Nothing but a full, exact copy of the data is needed.

========

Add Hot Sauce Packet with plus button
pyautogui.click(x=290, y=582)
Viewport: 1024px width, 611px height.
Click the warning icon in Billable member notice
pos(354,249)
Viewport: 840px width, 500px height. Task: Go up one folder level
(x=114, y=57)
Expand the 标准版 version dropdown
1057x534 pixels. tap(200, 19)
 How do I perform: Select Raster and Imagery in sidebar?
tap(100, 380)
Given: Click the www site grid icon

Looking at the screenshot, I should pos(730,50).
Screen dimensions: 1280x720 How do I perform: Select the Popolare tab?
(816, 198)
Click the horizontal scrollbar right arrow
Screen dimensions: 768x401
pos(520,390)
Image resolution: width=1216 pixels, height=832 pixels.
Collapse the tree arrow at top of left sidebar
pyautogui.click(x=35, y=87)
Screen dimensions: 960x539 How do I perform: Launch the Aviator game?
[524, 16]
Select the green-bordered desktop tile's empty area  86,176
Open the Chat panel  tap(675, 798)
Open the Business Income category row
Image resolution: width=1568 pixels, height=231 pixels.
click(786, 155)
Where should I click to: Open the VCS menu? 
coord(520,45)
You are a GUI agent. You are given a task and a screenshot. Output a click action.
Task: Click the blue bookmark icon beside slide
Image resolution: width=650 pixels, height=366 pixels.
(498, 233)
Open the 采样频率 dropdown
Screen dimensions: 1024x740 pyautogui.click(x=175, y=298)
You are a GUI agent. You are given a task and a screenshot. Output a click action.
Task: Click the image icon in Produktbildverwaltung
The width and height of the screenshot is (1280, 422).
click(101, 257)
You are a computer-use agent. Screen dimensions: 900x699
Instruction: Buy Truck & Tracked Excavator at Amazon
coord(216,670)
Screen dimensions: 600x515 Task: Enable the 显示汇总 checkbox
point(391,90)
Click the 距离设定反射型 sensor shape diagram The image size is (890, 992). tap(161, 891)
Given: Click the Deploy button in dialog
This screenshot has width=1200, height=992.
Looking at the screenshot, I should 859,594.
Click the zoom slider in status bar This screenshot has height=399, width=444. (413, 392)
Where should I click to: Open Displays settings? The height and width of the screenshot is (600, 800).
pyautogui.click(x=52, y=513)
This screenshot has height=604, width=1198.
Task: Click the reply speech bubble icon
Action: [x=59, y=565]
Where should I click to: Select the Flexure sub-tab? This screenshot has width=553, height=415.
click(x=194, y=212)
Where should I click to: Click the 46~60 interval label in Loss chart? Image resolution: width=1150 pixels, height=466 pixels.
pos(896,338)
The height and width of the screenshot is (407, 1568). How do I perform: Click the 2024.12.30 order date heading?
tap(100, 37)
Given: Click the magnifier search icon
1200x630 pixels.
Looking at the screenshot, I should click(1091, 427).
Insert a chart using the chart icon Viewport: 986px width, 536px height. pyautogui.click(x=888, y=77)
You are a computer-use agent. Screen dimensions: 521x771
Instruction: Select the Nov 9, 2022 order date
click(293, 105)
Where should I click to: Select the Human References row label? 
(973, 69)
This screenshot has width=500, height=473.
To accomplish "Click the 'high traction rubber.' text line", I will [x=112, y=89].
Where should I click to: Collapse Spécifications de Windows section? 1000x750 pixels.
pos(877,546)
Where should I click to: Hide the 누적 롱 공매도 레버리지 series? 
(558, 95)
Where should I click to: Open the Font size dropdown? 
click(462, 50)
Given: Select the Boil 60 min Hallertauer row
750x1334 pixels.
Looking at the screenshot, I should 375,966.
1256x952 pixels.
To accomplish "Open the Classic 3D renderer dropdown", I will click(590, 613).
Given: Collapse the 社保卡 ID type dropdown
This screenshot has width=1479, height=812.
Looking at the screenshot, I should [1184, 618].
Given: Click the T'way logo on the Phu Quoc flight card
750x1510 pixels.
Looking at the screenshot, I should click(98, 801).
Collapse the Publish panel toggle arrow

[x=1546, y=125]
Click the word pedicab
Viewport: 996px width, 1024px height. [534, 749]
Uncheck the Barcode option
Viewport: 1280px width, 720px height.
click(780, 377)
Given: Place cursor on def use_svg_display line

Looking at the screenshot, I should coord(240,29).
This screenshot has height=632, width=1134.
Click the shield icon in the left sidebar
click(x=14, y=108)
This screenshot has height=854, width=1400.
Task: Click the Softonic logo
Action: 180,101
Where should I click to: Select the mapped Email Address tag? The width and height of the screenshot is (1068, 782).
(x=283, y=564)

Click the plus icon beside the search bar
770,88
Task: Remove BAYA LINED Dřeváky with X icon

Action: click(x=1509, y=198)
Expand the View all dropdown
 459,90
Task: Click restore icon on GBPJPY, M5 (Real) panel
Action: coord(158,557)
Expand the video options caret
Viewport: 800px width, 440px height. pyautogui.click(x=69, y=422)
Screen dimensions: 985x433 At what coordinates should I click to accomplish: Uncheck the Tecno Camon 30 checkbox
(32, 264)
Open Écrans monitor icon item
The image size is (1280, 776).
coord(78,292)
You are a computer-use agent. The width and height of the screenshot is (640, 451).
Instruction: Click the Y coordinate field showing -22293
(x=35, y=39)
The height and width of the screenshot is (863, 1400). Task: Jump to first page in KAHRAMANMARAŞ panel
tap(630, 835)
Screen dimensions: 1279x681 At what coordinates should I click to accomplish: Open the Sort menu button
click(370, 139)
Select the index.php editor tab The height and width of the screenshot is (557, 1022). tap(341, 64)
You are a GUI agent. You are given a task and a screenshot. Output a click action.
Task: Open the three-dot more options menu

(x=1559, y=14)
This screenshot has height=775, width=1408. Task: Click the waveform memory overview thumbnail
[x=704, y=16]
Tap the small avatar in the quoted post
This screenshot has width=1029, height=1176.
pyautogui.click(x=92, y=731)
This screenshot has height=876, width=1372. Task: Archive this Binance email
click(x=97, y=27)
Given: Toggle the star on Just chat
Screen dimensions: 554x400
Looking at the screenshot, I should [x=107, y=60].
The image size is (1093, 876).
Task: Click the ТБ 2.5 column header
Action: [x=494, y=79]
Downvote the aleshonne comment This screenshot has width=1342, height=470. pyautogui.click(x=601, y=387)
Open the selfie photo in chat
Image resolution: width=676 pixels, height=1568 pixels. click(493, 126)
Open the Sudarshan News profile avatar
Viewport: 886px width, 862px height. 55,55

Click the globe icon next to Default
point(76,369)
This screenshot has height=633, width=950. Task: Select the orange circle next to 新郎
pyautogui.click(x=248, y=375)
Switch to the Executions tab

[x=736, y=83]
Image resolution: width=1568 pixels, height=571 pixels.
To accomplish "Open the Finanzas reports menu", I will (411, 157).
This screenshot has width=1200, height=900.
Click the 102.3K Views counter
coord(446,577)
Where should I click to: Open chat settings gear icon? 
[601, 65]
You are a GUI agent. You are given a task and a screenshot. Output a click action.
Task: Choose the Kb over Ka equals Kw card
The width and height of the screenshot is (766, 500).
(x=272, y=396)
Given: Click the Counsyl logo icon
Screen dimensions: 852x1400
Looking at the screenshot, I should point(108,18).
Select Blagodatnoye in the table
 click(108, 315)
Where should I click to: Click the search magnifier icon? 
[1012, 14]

========

#### [Solution for this exercise]
Add Hot Sauce Packet with plus button
pyautogui.click(x=290, y=582)
Viewport: 1024px width, 611px height.
Click the warning icon in Billable member notice
pos(354,249)
Viewport: 840px width, 500px height. Task: Go up one folder level
(x=114, y=57)
Expand the 标准版 version dropdown
1057x534 pixels. tap(200, 19)
 How do I perform: Select Raster and Imagery in sidebar?
tap(100, 380)
Given: Click the www site grid icon

Looking at the screenshot, I should pos(730,50).
Screen dimensions: 1280x720 How do I perform: Select the Popolare tab?
(816, 198)
Click the horizontal scrollbar right arrow
Screen dimensions: 768x401
pos(520,390)
Image resolution: width=1216 pixels, height=832 pixels.
Collapse the tree arrow at top of left sidebar
pyautogui.click(x=35, y=87)
Screen dimensions: 960x539 How do I perform: Launch the Aviator game?
[524, 16]
Select the green-bordered desktop tile's empty area  86,176
Open the Chat panel  tap(675, 798)
Open the Business Income category row
Image resolution: width=1568 pixels, height=231 pixels.
click(786, 155)
Where should I click to: Open the VCS menu? 
coord(520,45)
You are a GUI agent. You are given a task and a screenshot. Output a click action.
Task: Click the blue bookmark icon beside slide
Image resolution: width=650 pixels, height=366 pixels.
(498, 233)
Open the 采样频率 dropdown
Screen dimensions: 1024x740 pyautogui.click(x=175, y=298)
You are a GUI agent. You are given a task and a screenshot. Output a click action.
Task: Click the image icon in Produktbildverwaltung
The width and height of the screenshot is (1280, 422).
click(101, 257)
You are a computer-use agent. Screen dimensions: 900x699
Instruction: Buy Truck & Tracked Excavator at Amazon
coord(216,670)
Screen dimensions: 600x515 Task: Enable the 显示汇总 checkbox
point(391,90)
Click the 距离设定反射型 sensor shape diagram The image size is (890, 992). tap(161, 891)
Given: Click the Deploy button in dialog
This screenshot has width=1200, height=992.
Looking at the screenshot, I should 859,594.
Click the zoom slider in status bar This screenshot has height=399, width=444. (413, 392)
Where should I click to: Open Displays settings? The height and width of the screenshot is (600, 800).
pyautogui.click(x=52, y=513)
This screenshot has height=604, width=1198.
Task: Click the reply speech bubble icon
Action: [x=59, y=565]
Where should I click to: Select the Flexure sub-tab? This screenshot has width=553, height=415.
click(x=194, y=212)
Where should I click to: Click the 46~60 interval label in Loss chart? Image resolution: width=1150 pixels, height=466 pixels.
pos(896,338)
The height and width of the screenshot is (407, 1568). How do I perform: Click the 2024.12.30 order date heading?
tap(100, 37)
Given: Click the magnifier search icon
1200x630 pixels.
Looking at the screenshot, I should click(1091, 427).
Insert a chart using the chart icon Viewport: 986px width, 536px height. pyautogui.click(x=888, y=77)
You are a computer-use agent. Screen dimensions: 521x771
Instruction: Select the Nov 9, 2022 order date
click(293, 105)
Where should I click to: Select the Human References row label? 
(973, 69)
This screenshot has width=500, height=473.
To accomplish "Click the 'high traction rubber.' text line", I will [x=112, y=89].
Where should I click to: Collapse Spécifications de Windows section? 1000x750 pixels.
pos(877,546)
Where should I click to: Hide the 누적 롱 공매도 레버리지 series? 
(558, 95)
Where should I click to: Open the Font size dropdown? 
click(462, 50)
Given: Select the Boil 60 min Hallertauer row
750x1334 pixels.
Looking at the screenshot, I should 375,966.
1256x952 pixels.
To accomplish "Open the Classic 3D renderer dropdown", I will click(590, 613).
Given: Collapse the 社保卡 ID type dropdown
This screenshot has width=1479, height=812.
Looking at the screenshot, I should [1184, 618].
Given: Click the T'way logo on the Phu Quoc flight card
750x1510 pixels.
Looking at the screenshot, I should click(98, 801).
Collapse the Publish panel toggle arrow

[x=1546, y=125]
Click the word pedicab
Viewport: 996px width, 1024px height. [534, 749]
Uncheck the Barcode option
Viewport: 1280px width, 720px height.
click(780, 377)
Given: Place cursor on def use_svg_display line

Looking at the screenshot, I should coord(240,29).
This screenshot has height=632, width=1134.
Click the shield icon in the left sidebar
click(x=14, y=108)
This screenshot has height=854, width=1400.
Task: Click the Softonic logo
Action: 180,101
Where should I click to: Select the mapped Email Address tag? The width and height of the screenshot is (1068, 782).
(x=283, y=564)

Click the plus icon beside the search bar
770,88
Task: Remove BAYA LINED Dřeváky with X icon

Action: click(x=1509, y=198)
Expand the View all dropdown
 459,90
Task: Click restore icon on GBPJPY, M5 (Real) panel
Action: coord(158,557)
Expand the video options caret
Viewport: 800px width, 440px height. pyautogui.click(x=69, y=422)
Screen dimensions: 985x433 At what coordinates should I click to accomplish: Uncheck the Tecno Camon 30 checkbox
(32, 264)
Open Écrans monitor icon item
The image size is (1280, 776).
coord(78,292)
You are a computer-use agent. The width and height of the screenshot is (640, 451).
Instruction: Click the Y coordinate field showing -22293
(x=35, y=39)
The height and width of the screenshot is (863, 1400). Task: Jump to first page in KAHRAMANMARAŞ panel
tap(630, 835)
Screen dimensions: 1279x681 At what coordinates should I click to accomplish: Open the Sort menu button
click(370, 139)
Select the index.php editor tab The height and width of the screenshot is (557, 1022). tap(341, 64)
You are a GUI agent. You are given a task and a screenshot. Output a click action.
Task: Open the three-dot more options menu

(x=1559, y=14)
This screenshot has height=775, width=1408. Task: Click the waveform memory overview thumbnail
[x=704, y=16]
Tap the small avatar in the quoted post
This screenshot has width=1029, height=1176.
pyautogui.click(x=92, y=731)
This screenshot has height=876, width=1372. Task: Archive this Binance email
click(x=97, y=27)
Given: Toggle the star on Just chat
Screen dimensions: 554x400
Looking at the screenshot, I should [x=107, y=60].
The image size is (1093, 876).
Task: Click the ТБ 2.5 column header
Action: [x=494, y=79]
Downvote the aleshonne comment This screenshot has width=1342, height=470. pyautogui.click(x=601, y=387)
Open the selfie photo in chat
Image resolution: width=676 pixels, height=1568 pixels. click(493, 126)
Open the Sudarshan News profile avatar
Viewport: 886px width, 862px height. 55,55

Click the globe icon next to Default
point(76,369)
This screenshot has height=633, width=950. Task: Select the orange circle next to 新郎
pyautogui.click(x=248, y=375)
Switch to the Executions tab

[x=736, y=83]
Image resolution: width=1568 pixels, height=571 pixels.
To accomplish "Open the Finanzas reports menu", I will (411, 157).
This screenshot has width=1200, height=900.
Click the 102.3K Views counter
coord(446,577)
Where should I click to: Open chat settings gear icon? 
[601, 65]
You are a GUI agent. You are given a task and a screenshot. Output a click action.
Task: Choose the Kb over Ka equals Kw card
The width and height of the screenshot is (766, 500).
(x=272, y=396)
Given: Click the Counsyl logo icon
Screen dimensions: 852x1400
Looking at the screenshot, I should point(108,18).
Select Blagodatnoye in the table
 click(108, 315)
Where should I click to: Click the search magnifier icon? 
[1012, 14]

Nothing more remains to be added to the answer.